Today we would have simply called it a quick and easy way to make Almond Icing; we would gleefully embrace a method to free up precious time to undertake more important tasks – like reading to our grandchildren.
But not Mum. She was old school. Everything had to be done to perfection. The work “Mock” turned it into a guilty secret. She was taking a short-cut; she was less than worthy.
Mock suggested fake, that it was unauthorised, it was rule-breaking, to be frowned upon by diehard do-it-the-hard-way bakers. Mrs Beeton would have been horrified!
Did it make her annual Christmas cake less than worthy of the annual feast?
Everything else prepared for the Christmas feast was done the hard way.

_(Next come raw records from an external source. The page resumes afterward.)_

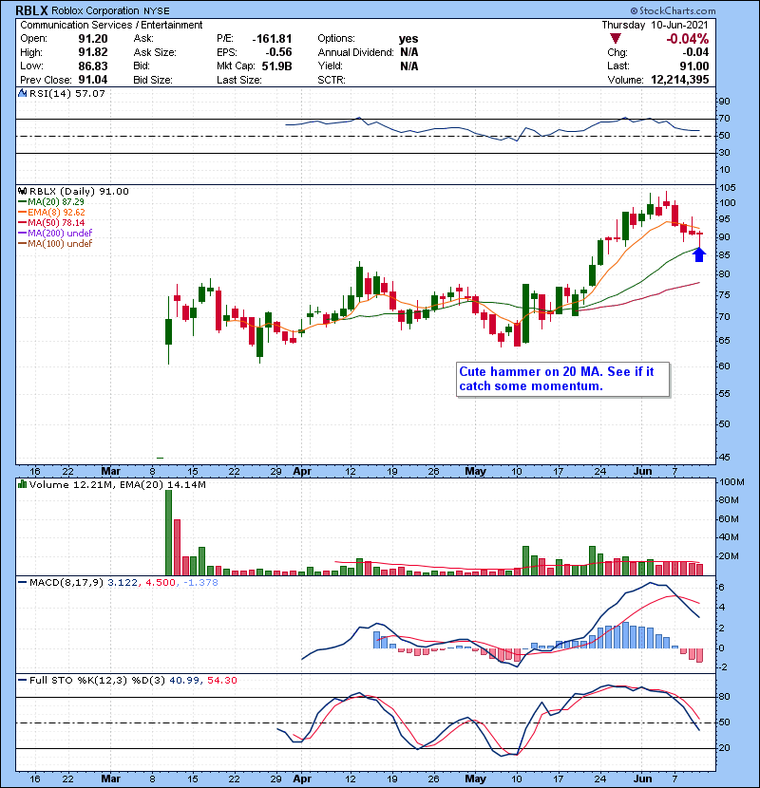Click the small icon beside RSI(14) label
760x788 pixels.
coord(21,94)
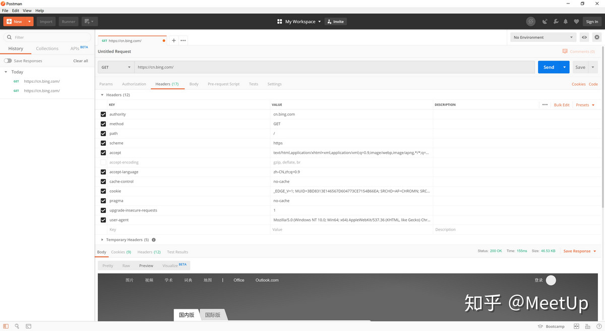The height and width of the screenshot is (331, 605).
Task: Open the Help question mark icon
Action: point(599,326)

Turkey preparation for example.
A large, still partially-feathered bird was collected from the butcher 2 days before Christmas. It hung in the coldest part of our home, the garage. It cut a sinister shape hanging by its feet, with a bloodied neck and staring eyes, head gently swinging from the draught under the garage door.
Every inch of this carcass would be used to create the most nourishing Christmas dinner.
Early morning Christmas Eve witnessed our kitchen being turned into an abattoir; worktop covered with newspapers, sharp knives at the ready… but that ritual is a story for another day.
Back to the “mock” Almond icing; it seemed that the fact that she had three children to knit, sew, cook, wash and iron for, was not enough reason to take her Christmas baking less than seriously and, shock, horror, engage in shortcuts.
Mum’s neat perfectly formed handwriting and words belied the word Mock.
There wasn’t a scintilla of artificiality about any of the ingredients. They were fresh and wholesome. Semolina, granulated sugar, margarine, almond essence and exactly two tablespoons of water combined carefully together, would look, taste and feel like the real deal.
My own Christmas baking days came to a halt some years ago. It was a light-bulb moment when I realised that there was actually no Statute on the books that dictated that every woman in the country simply HAD to bake at least one Christmas cake, duly Almond-iced and further slathered with white and pink icing that got harder and harder as Christmas became a memory and the cake became too rich for our January diet. In the coldest of November days all kitchen windows had to be flung wide open, as we boiled and boiled those pesky puddings for hours on end, until the advent of a pressure cooker saved the day.
Oh, the freedom from such tyranny when I had the courage to call a halt!
And nobody really noticed, that’s the funny part of it.
I don’t fake it each Christmas. I loudly declare that my pudding is from Super Value (formerly Superquin) or latterly from Aldi. Doused with brandy butter (from a jar these days), fresh cream and/or ice cream, it is enjoyed by all.